The idea of having a political party which is neutral on Northern Ireland’s sovereignty is not a new one. The Alliance Party of Northern Ireland moved from a position of being a non-sectarian unionist party to one of being neutral at some time in the 1990s but they were not the pioneers of this concept. A much earlier example of a neutral political party is the old Northern Ireland Labour Party.
The NILP was formed in 1924. In its early years, it took no position on the partition of Ireland. Until 1949, it managed to stay neutral and managed to attract considerable support from both Protestants and Catholics. The stresses which forced the party out of neutrality were twofold.
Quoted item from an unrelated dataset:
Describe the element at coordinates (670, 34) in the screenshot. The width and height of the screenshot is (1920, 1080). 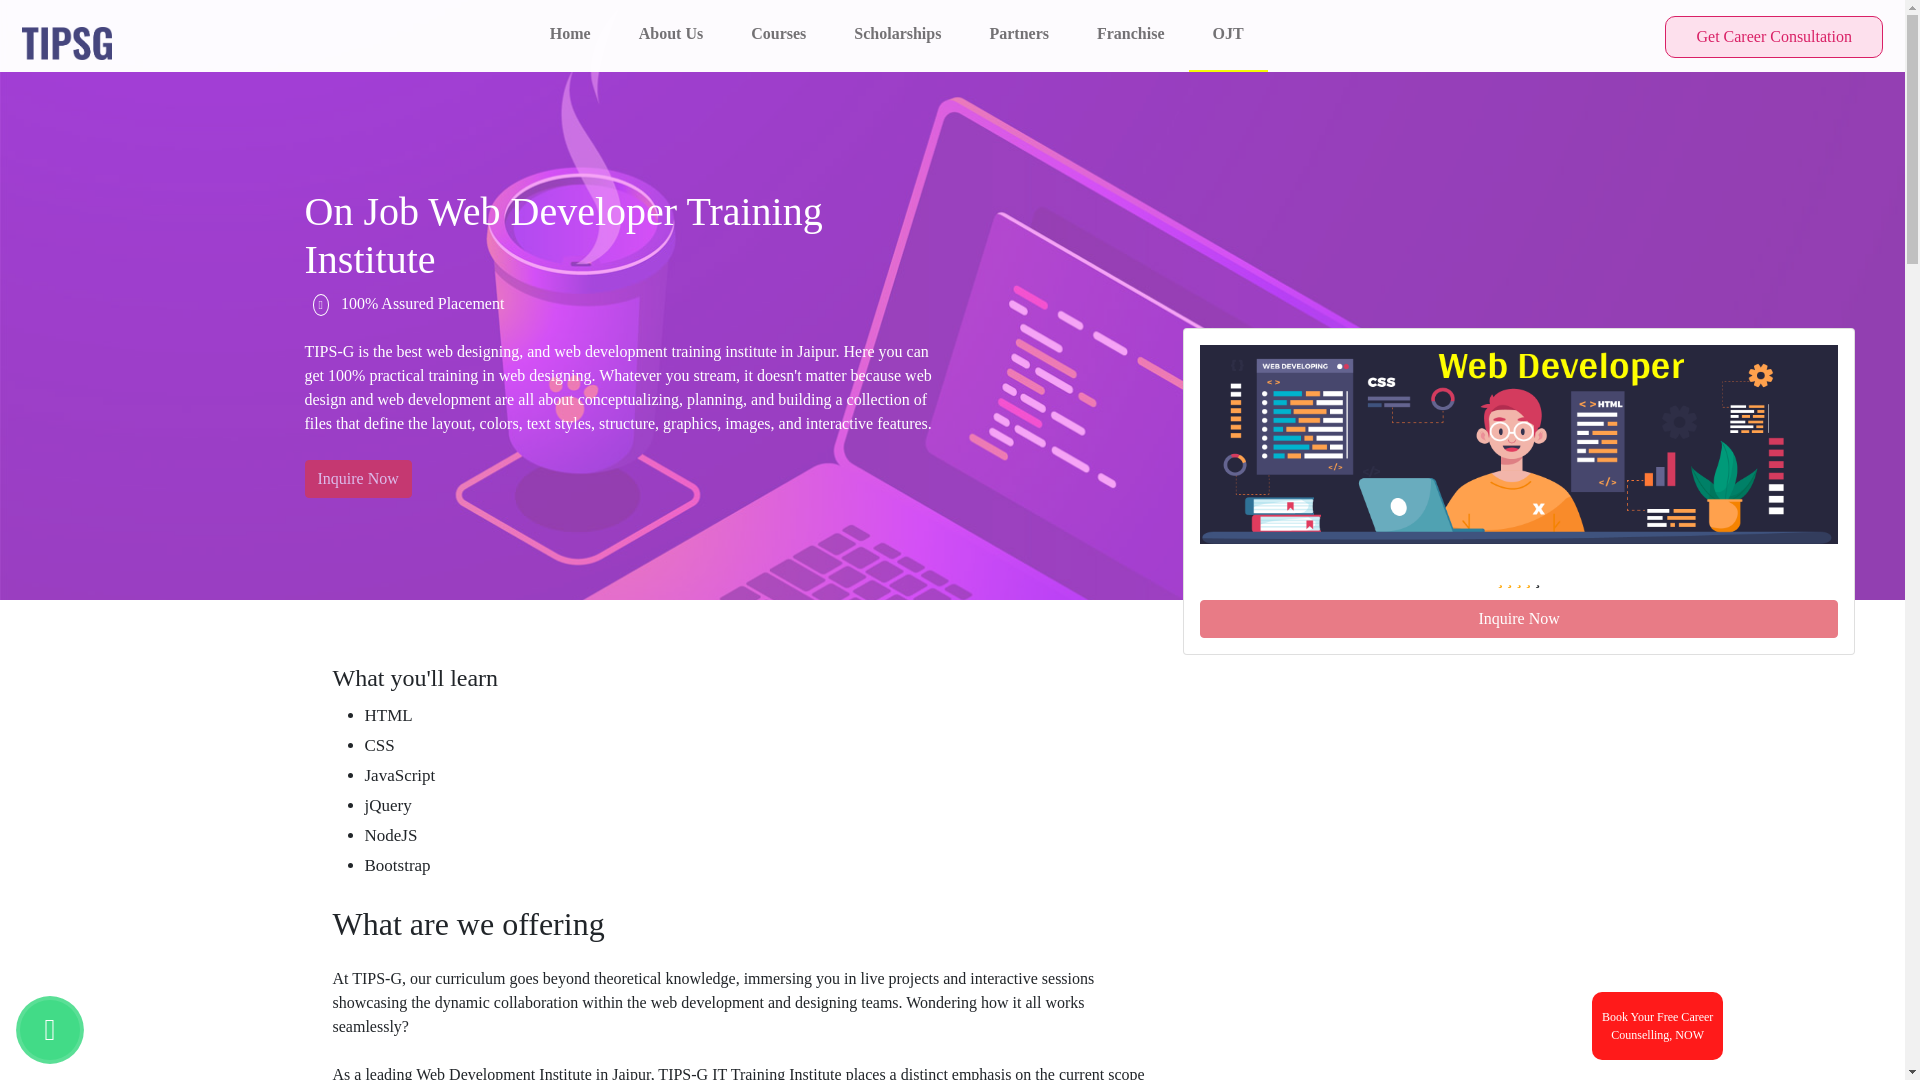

On the one hand, there was the power and patronage of the Orange Order which supported the Ulster Unionists. As an organisation, the Orange Order used the power of its network to keep its membership in check, making it very difficult for the NILP to recruit from the Protestant Working class. One of the Orange Order’s practices was employment discrimination against non-members. A Protestant who was member of the organisation was likely to have much greater job prospects than one who was not. Consequently, most Protestants who were of a working class background supported the Ulster Unionists.
On the other hand, the new Irish Free State continued to adopt measures to affirm its distance from the United Kingdom.
In 1949, Ireland left the Commonwealth and declaring itself to be the Republic of Ireland. Ireland had thereby cut off its last link with the United Kingdom.
The Irish Declaration was ruthlessly exploited by the Ulster Unionists. Taking full advantage of the unease felt by Unionists, they immediately held a general election. That election saw the NI Labour Party’s vote collapse from 18.5% in 1945 to 7.1% in 1949. I am not suggesting that the 1949 Declaration was the sole reason for the collapse in the Labour vote or that all its share of the vote went to the Ulster Unionists. The period just after the Second World War marked a peak in support the Labour movement, just as it did in Britain. Furthermore, some of the lost vote went to the Nationalists. However, it was the Irish Declaration which led directly to the tragedy which happened next.
At the Northern Ireland Labour Party conference later that year, the party voted in favour of the Union with Great Britain. As a result, the party lost the support of most of its Nationalists. It was a tragedy because the party was beaten by the sectarian political system.
The consequences of that decision for Northern Ireland are hard to measure. Perhaps if it had survived, it would be a leading political party today. Probably the SDLP would not exist and it is difficult enough to see, at present, how and when a cross-community party of the left will emerge.
Since 1949, much water has passed under the bridge. The Orange Order is no longer the subversive powerhouse that it used to be. Civil Rights are on the statute book. The Republic of Ireland is now a mature, self-assured, state and a friend of Britain. The Good Friday agreement locks in the principle of consent, paving the way for more normal politics.
Many obstacles to normal politics remain. The problem of identity may actually have become more entrenched as a result of the Good Friday Agreement. The problems of toxicity will remain. But the problems which prevented the existence of a non-designated political party in 1949 no longer exist today.
The increase in support for the Alliance Party at the General Election may be an indication that the time for full-scale non-designated normal politics is soon to arrive.